Four Communities, One City

Although Filadelfia is synonymous with its Mennonite founders, they comprise only about thirty percent of the population. Four indigenous communities -- the Nivacle, Guarani, Enxet, and Ayoreo -- account for roughly sixty percent. The remainder are Latin Paraguayans and other foreigners. Walking the streets, you pass blond farmers in overalls, Latinos speaking on cell phones, and indigenous women in long skirts decorated with bright prints. The diversity is real, but so is the segregation: most non-Mennonites live in the Barrio Amistad neighborhood, while indigenous residents are concentrated in Barrio Villa Guarani. The Ayoreo, semi-nomadic and the least changed by development, sell striking fibre bags colored in earthy browns and reds, and sometimes wild honey. The Guarani community hosts the Arete Guazu festival during carnival season, when masks depicting tigers, pigs, and ancestral faces appear, flutes and drums fill the air, and everyone drinks chicha made from fermented algarrobo fruit.

Plattdeutsch in the Chaco

The Mennonites still speak Plautdietsch, a Low German dialect carried from the Russian steppes. Standard German is used in church and for reading and writing. Non-Mennonites speak Spanish and Guarani -- Paraguay is the first country in the Americas to have made its indigenous language co-official. English, taught in the Mennonite schools, is widely understood among the younger generation. The result is a city where four or five languages coexist across a population of about 18,000 people. The cooperative provides radio broadcasts for the indigenous population, and the Jakob Unger Museum -- the only one permanently open to the public among Filadelfia's excellent collection -- documents the colony's journey from Soviet persecution through the desperate early years in the Chaco to the relative prosperity of today.
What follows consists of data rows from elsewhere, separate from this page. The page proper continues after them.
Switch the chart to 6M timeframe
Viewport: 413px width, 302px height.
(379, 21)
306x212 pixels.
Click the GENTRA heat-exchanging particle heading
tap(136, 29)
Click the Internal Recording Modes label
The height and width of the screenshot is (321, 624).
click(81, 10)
Desert Economy, Growing Demand

The Chaco's aridity shapes everything. All households collect rainwater for storage, and a desalination project is underway to supplement supplies during dry spells. Electricity, once generated locally by burning wood, now comes from the national grid through ANDE, the state power company. Demand for electricity grows at twenty percent per year as affluence increases, far outpacing the four percent annual population growth. The economy revolves around cattle herding, beef processing, and dairy industrialization -- Filadelfia's dairy production is of national importance. The cooperative also produces castor beans for hydraulic oil, cotton, sorghum for biodiesel, sesame, and peanuts. Every September and October, the Trans Chaco Rally floods the city with motorsport fans, and hotel rooms become almost impossible to find without advance reservations.

Bottle Trees and Bush Forest

Filadelfia is surrounded by an endless expanse of flat, semiarid bush forest, the characteristic landscape of the dry Chaco. Within the city parks, bottle trees -- swollen trunks shaped like their namesake and high in water content, used to keep cattle hydrated during droughts -- attract butterflies and birds. Twelve kilometers north on Avenida Hindenburg, the nature reserve Flor del Chaco offers walking trails through Chaco flora and fauna, with armadillos, tapirs, and foxes most active at dawn and dusk. Estancias in the surrounding countryside welcome visitors for ranch activities and hiking. The Chaco bush is not scenic in any conventional sense, but it possesses the severe beauty of a landscape that tests everything that tries to live in it -- including the people who chose to call it their far-away home.

From the Air

Located at 22.33S, 60.02W in Paraguay's Chaco region, approximately 467 km northwest of Asuncion. The city center is 15 km off the Transchaco Highway. Nearest significant airfield is the military airbase at Mariscal Estigarribia (SGME), approximately 75 km to the northwest. No commercial airport serves Filadelfia directly. The terrain is extremely flat semiarid bush forest with very low population density. Elevation is approximately 140 meters. Climate is dry with extreme summer heat (November-March) and occasional winter freezes.